# [Item position entries]
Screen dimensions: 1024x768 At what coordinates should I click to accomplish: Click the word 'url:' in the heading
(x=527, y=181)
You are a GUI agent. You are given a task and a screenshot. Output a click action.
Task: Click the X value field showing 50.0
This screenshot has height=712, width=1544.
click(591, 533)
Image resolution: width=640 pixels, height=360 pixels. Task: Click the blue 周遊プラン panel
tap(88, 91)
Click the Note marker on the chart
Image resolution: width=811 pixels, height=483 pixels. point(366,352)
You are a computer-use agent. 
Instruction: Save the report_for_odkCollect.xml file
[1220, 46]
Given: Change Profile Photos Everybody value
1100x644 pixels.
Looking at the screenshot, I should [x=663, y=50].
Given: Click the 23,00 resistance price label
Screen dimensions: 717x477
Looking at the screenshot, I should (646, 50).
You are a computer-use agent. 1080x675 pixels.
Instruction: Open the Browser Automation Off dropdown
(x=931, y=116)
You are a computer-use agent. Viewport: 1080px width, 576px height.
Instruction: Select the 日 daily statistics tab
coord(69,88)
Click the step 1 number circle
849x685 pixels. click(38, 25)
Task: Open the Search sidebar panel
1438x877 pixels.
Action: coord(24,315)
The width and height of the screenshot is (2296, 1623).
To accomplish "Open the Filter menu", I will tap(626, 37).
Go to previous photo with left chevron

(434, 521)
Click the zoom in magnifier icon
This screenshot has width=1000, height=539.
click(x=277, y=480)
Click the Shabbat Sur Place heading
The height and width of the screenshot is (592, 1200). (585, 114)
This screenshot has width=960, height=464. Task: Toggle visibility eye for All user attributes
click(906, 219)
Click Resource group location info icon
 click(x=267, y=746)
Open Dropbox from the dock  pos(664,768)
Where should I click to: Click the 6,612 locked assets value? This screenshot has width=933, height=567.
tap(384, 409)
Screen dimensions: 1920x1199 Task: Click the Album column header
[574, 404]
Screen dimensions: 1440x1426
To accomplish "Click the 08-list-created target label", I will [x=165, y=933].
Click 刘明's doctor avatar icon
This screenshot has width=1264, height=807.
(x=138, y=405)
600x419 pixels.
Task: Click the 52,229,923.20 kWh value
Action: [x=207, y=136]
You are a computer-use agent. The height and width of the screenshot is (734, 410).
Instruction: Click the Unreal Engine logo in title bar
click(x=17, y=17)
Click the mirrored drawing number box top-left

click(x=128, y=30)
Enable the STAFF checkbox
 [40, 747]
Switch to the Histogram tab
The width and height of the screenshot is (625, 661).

# [Work to do]
Print every line of the material above without changing anything.

# [Exercise output]
Screen dimensions: 1024x768 At what coordinates should I click to accomplish: Click the word 'url:' in the heading
(x=527, y=181)
You are a GUI agent. You are given a task and a screenshot. Output a click action.
Task: Click the X value field showing 50.0
This screenshot has height=712, width=1544.
click(591, 533)
Image resolution: width=640 pixels, height=360 pixels. Task: Click the blue 周遊プラン panel
tap(88, 91)
Click the Note marker on the chart
Image resolution: width=811 pixels, height=483 pixels. point(366,352)
You are a computer-use agent. 
Instruction: Save the report_for_odkCollect.xml file
[1220, 46]
Given: Change Profile Photos Everybody value
1100x644 pixels.
Looking at the screenshot, I should [x=663, y=50].
Given: Click the 23,00 resistance price label
Screen dimensions: 717x477
Looking at the screenshot, I should (646, 50).
You are a computer-use agent. 1080x675 pixels.
Instruction: Open the Browser Automation Off dropdown
(x=931, y=116)
You are a computer-use agent. Viewport: 1080px width, 576px height.
Instruction: Select the 日 daily statistics tab
coord(69,88)
Click the step 1 number circle
849x685 pixels. click(38, 25)
Task: Open the Search sidebar panel
1438x877 pixels.
Action: coord(24,315)
The width and height of the screenshot is (2296, 1623).
To accomplish "Open the Filter menu", I will tap(626, 37).
Go to previous photo with left chevron

(434, 521)
Click the zoom in magnifier icon
This screenshot has width=1000, height=539.
click(x=277, y=480)
Click the Shabbat Sur Place heading
The height and width of the screenshot is (592, 1200). (585, 114)
This screenshot has width=960, height=464. Task: Toggle visibility eye for All user attributes
click(906, 219)
Click Resource group location info icon
 click(x=267, y=746)
Open Dropbox from the dock  pos(664,768)
Where should I click to: Click the 6,612 locked assets value? This screenshot has width=933, height=567.
tap(384, 409)
Screen dimensions: 1920x1199 Task: Click the Album column header
[574, 404]
Screen dimensions: 1440x1426
To accomplish "Click the 08-list-created target label", I will [x=165, y=933].
Click 刘明's doctor avatar icon
This screenshot has width=1264, height=807.
(x=138, y=405)
600x419 pixels.
Task: Click the 52,229,923.20 kWh value
Action: [x=207, y=136]
You are a computer-use agent. The height and width of the screenshot is (734, 410).
Instruction: Click the Unreal Engine logo in title bar
click(x=17, y=17)
Click the mirrored drawing number box top-left

click(x=128, y=30)
Enable the STAFF checkbox
 [40, 747]
Switch to the Histogram tab
The width and height of the screenshot is (625, 661).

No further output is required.